By Alex Beardsley, MD at ABL Business in Cleckheaton

As the economy seemingly moves further towards a recession and the level of market uncertainty keeps even the hardiest of business owners awake at night, many of us running businesses are really starting to worry.

There are several factors outside of our control that have the potential to make costs spiral, and the constant political U-turns, increasing interest rates and hikes in the cost of raw materials continue to make for a very uncomfortable ride.

Many businesses have, sensibly, hedged their energy, and ensured there are clauses in contracts to allow for negotiations with key customers should they need them. This means some of the costs outlined above can be passed onto customers, to slightly lessen the impact of the blows it feels like – right now – we’re constantly being dealt.

However, there are still many businesses that are fighting the very real battle of paying ever-increasing bills with little or no way of recouping these costs through their customers. Lots of these businesses are SMEs – which form the backbone of our economy. They seriously need working capital to plug cashflow gaps; and they need it now.

But the need for quick cash is leaving businesses vulnerable, and there are some key considerations that can prevent these companies creating a serious long-term problem by using the wrong short-term finance solution.

The first of which is to start planning for a shortfall, now.
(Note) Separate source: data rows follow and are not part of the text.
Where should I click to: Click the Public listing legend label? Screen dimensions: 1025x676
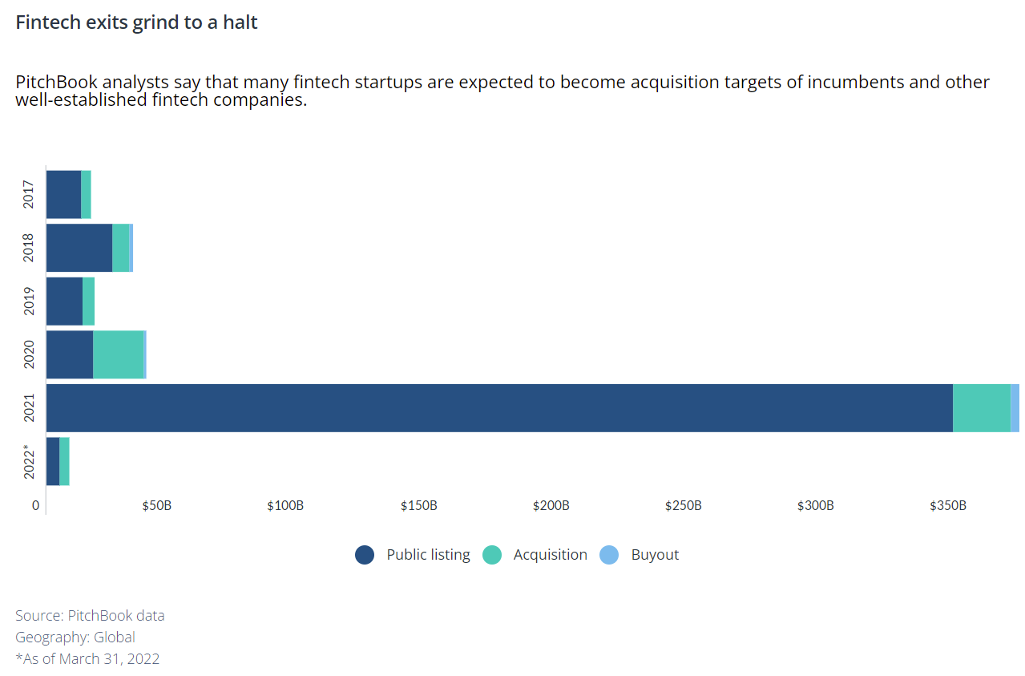click(428, 555)
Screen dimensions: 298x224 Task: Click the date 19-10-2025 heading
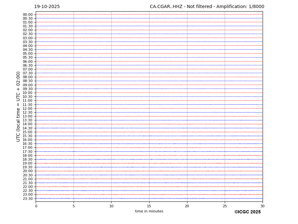(x=47, y=7)
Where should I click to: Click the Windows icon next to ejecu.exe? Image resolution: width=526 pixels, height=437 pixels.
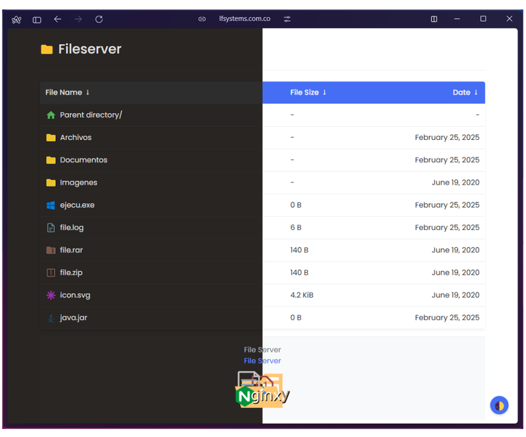point(51,205)
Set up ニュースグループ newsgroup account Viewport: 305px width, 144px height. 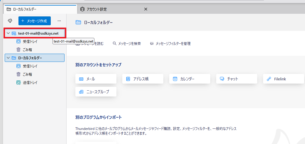[96, 92]
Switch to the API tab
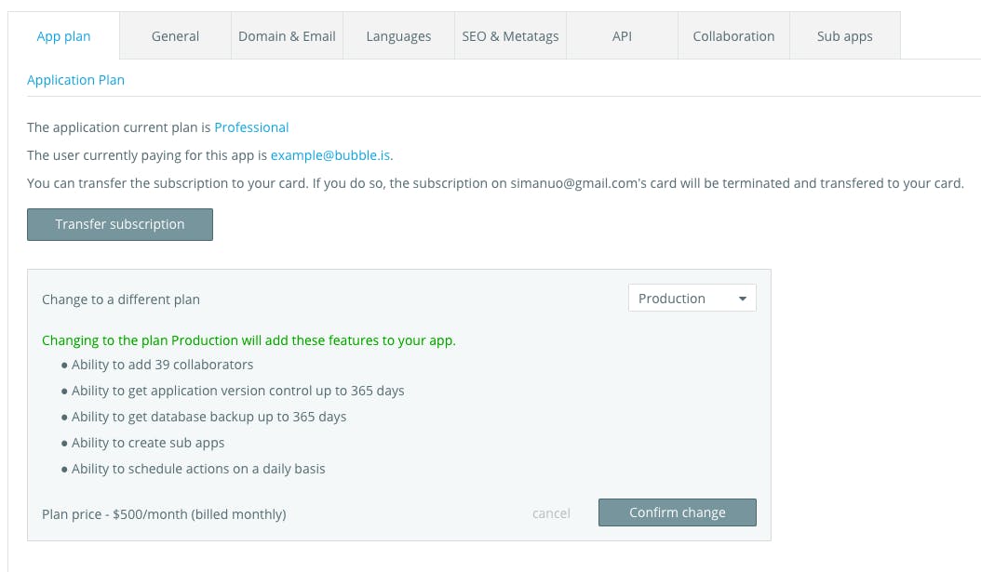This screenshot has width=981, height=572. tap(622, 35)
Even where a business has enough cash reserves and has a robust forecast in place, it’s prudent to take just a brief look at what finance options could be used to provide that all-important cushion in case of a cash flow gap. Doing this preliminary research to have on their radar what is available, could be the best thing a business owner or finance director does this year.

In October the commercial finance market saw a reduction in the number of fixed rate commercial mortgage options, followed by several lenders pulling out of the market, and one “Neo Bank” closing its doors altogether.

This could mean many businesses find themselves in a situation where they are asked to move away from their finance facilities; not because the business itself is in distress or defaulting, but purely because they are breaking the covenants imposed by the lender as part of their new ‘stress’ testing models.

Yet again, a rise in interest rates, increasing energy costs, and a review of the lender’s portfolio all combine to create an outcome that causes another headache for businesses and leaves owners, founders and entrepreneurs scratching their heads as to why they are in this position – through no fault of their own.

Businesses will always need access to finance, but in times of such severe uncertainty, it’s the way they access it that will make all the difference to how they weather this long-term economic storm.

Now more than ever, they need an independent view of the market to make informed choices. They need informed advice – from a real person – on the pros and cons of every product, and they need to be able to access lenders across the market to get them what they need, when they need it.